Hi,
I followed install steps including 4. Install Rancher
https://rancher.com/docs/rancher/v2.x/en/installation/ha/helm-rancher/
Choose your SSL Configuration
I choosed letsencrypt option : ingress.tls.source=letsEncrypt
My nodes are showing up and the command
$ kubectl -n cattle-system describe certificate
has the following output :
Name: tls-rancher-ingress
Namespace: cattle-system
Labels: <none>
Annotations: <none>
API Version: certmanager.k8s.io/v1alpha1
Kind: Certificate
Metadata:
Creation Timestamp: 2018-11-28T11:33:32Z
Generation: 1
Owner References:
API Version: extensions/v1beta1
Block Owner Deletion: true
Controller: true
Kind: Ingress
Name: rancher
UID: 6c4df1d7-f301-11e8-b80c-xxxxxxxxxx
Resource Version: 12267
Self Link: /apis/certmanager.k8s.io/v1alpha1/namespaces/cattle-system/certificates/tls-rancher-ingress
UID: 6f4be82e-f301-11e8-b9b2-xxxxxxxxxx
Spec:
Acme:
Config:
Domains:
rancher.domain.me
Http 01:
Ingress:
Dns Names:
rancher.domain.me
Issuer Ref:
Kind: Issuer
Name: rancher
Secret Name: tls-rancher-ingress
Status:
Acme:
Order:
Challenges:
Authz URL: https://acme-v02.api.letsencrypt.org/acme/authz/kB2WCz6sla63jnziznJLekiscuk5zNS0F0kP8EuuYic
Domain: rancher.domain.me
Http 01:
Ingress:
Key: CWRNPGMVTCyN_0Lr4Jl-g0YC_zel8GJipzFOaeaArgo.zBSljLgmnxxxxxxxxxxxxxxxxxxxxxxxxxx
Token: CWRNPGMVTCyN_0Lr4Jl-g0Y_xxxxxxxxxxxxxxxx
Type: http-01
URL: https://acme-v02.api.letsencrypt.org/acme/challenge/kB2WCz6sla63jnziznJLekixxxxxxxxxxx
Wildcard: false
URL: https://acme-v02.api.letsencrypt.org/acme/order/46656055/195802677
Conditions:
Last Transition Time: 2018-11-28T12:01:21Z
Message: http-01 self check failed for domain "rancher.domain.me"
Reason: ValidateError
Status: False
Type: Ready
Events:
Type Reason Age From Message
---- ------ ---- ---- -------
Normal CreateOrder 27m cert-manager Created new ACME order, attempting validation...
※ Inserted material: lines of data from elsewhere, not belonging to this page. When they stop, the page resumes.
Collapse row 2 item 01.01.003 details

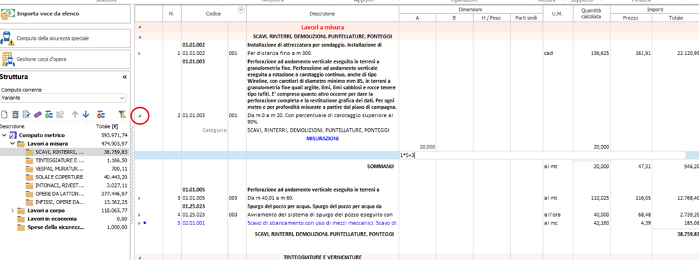point(139,116)
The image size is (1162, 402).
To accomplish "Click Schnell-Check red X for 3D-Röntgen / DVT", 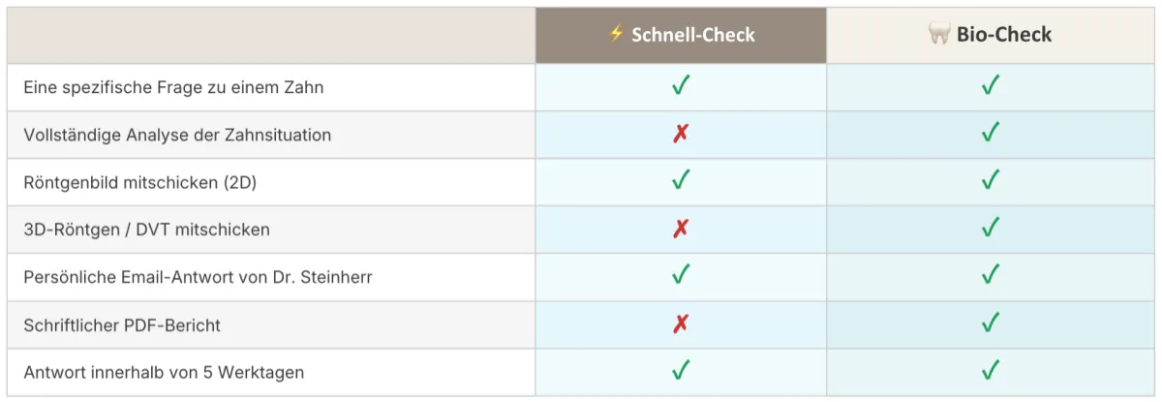I will pos(681,229).
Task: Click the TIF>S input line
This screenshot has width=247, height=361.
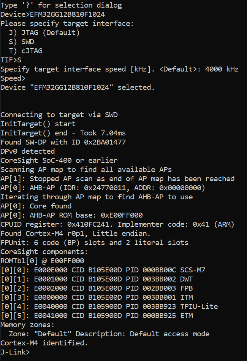Action: tap(11, 60)
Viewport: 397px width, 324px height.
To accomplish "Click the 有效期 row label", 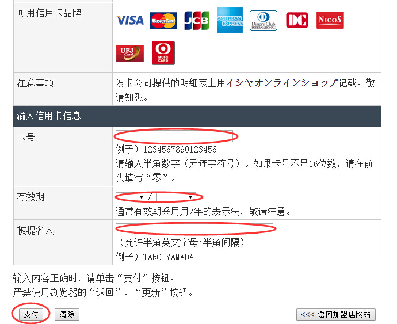I will 30,197.
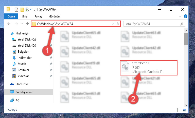Expand the address bar history dropdown
This screenshot has width=195, height=118.
click(x=113, y=24)
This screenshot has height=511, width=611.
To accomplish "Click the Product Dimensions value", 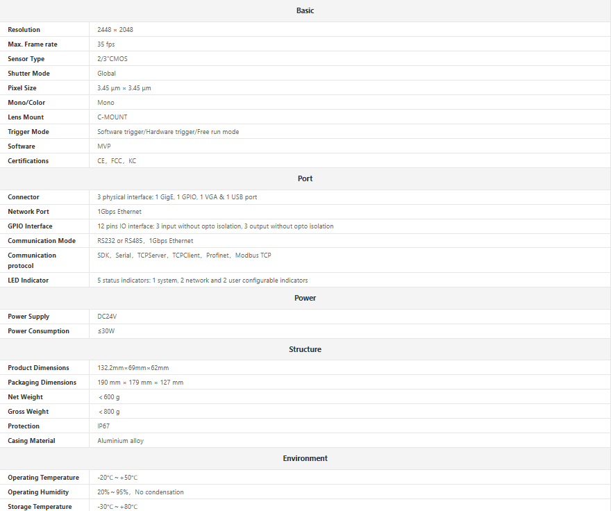I will 133,368.
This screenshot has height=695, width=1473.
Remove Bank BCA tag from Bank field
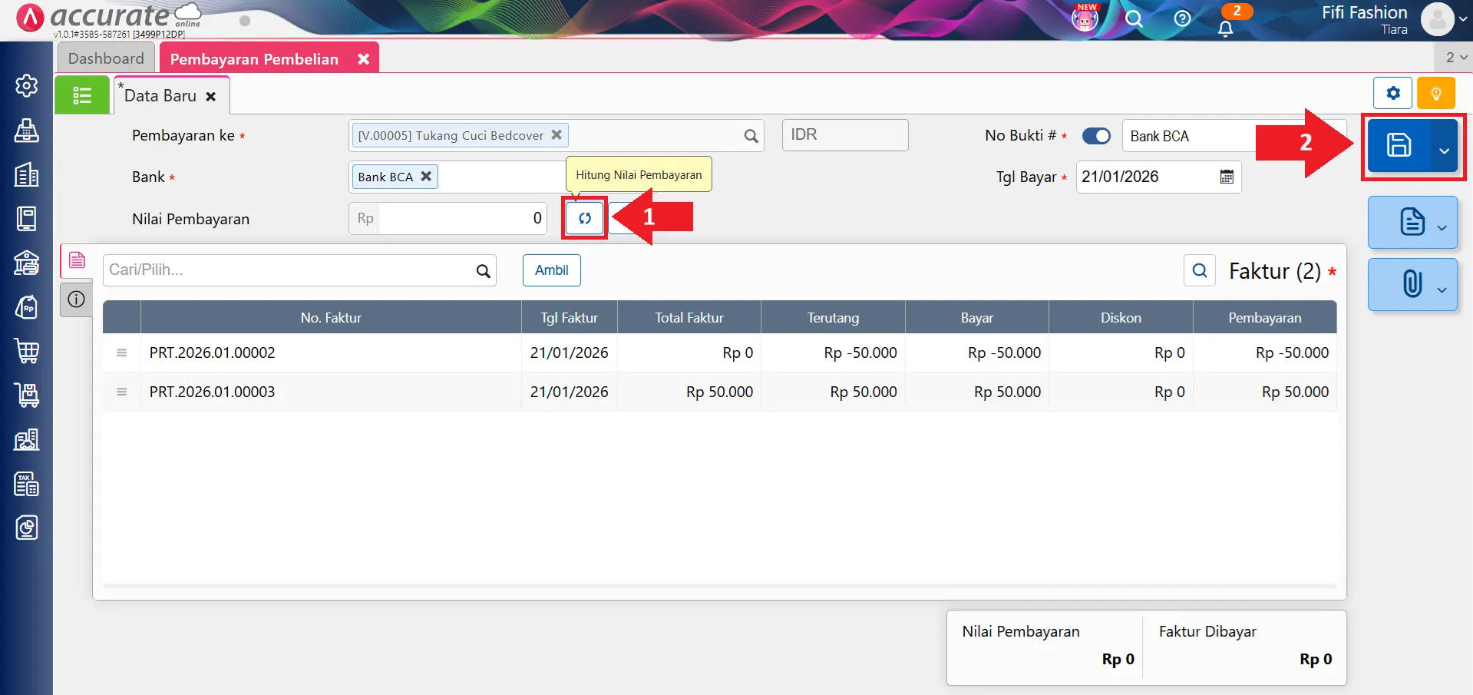pos(426,177)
And when I try to access to the public URL chrome or firefox says the certificate is invalid.
And the nginx config I use on a separate node (with public DNS) is as per documentation :
worker_processes 4;
worker_rlimit_nofile 40000;
events {
worker_connections 8192;
}
http {
server {
listen 80;
return 301 https://$host$request_uri;
}
}
stream {
upstream rancher_servers {
least_conn;
server <IP_NODE_1>:443 max_fails=3 fail_timeout=5s;
server <IP_NODE_2>:443 max_fails=3 fail_timeout=5s;
server <IP_NODE_3>:443 max_fails=3 fail_timeout=5s;
}
server {
listen 443;
proxy_pass rancher_servers;
}
}
Maybe on a custom cluster, it is impossible to user a TCP 4 layer load-balancer … as mentionned in
https://rancher.com/docs/rancher/v2.x/en/k8s-in-rancher/load-balancers-and-ingress/load-balancers/#support-for-layer-4-load-balancing
?